Provided material:
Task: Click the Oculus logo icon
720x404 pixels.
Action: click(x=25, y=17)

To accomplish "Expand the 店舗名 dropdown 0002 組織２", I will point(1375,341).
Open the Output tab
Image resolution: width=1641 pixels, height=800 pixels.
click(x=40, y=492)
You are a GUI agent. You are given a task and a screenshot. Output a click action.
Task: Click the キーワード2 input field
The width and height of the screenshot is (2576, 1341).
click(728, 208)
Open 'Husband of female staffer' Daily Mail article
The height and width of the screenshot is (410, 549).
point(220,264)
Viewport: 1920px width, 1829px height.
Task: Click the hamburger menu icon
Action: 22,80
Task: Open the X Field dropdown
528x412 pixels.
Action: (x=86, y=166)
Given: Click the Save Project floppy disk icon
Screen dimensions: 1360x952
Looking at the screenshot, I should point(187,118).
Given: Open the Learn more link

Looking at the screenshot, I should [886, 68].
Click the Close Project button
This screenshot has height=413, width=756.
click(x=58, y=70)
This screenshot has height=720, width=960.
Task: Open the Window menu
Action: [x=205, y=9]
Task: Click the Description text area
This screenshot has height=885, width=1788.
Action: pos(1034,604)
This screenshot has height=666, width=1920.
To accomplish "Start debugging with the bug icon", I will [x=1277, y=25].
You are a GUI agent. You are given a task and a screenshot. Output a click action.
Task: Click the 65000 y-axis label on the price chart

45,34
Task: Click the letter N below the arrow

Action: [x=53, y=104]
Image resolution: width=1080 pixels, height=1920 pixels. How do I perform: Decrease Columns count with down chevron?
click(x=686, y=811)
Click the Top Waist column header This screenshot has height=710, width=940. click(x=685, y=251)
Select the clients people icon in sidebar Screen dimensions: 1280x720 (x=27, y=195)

Brief: Can you reproduce the records from their start through the line containing "click(x=40, y=492)", with that line included?

Task result:
Task: Click the Oculus logo icon
720x404 pixels.
Action: click(x=25, y=17)

To accomplish "Expand the 店舗名 dropdown 0002 組織２", I will point(1375,341).
Open the Output tab
Image resolution: width=1641 pixels, height=800 pixels.
click(x=40, y=492)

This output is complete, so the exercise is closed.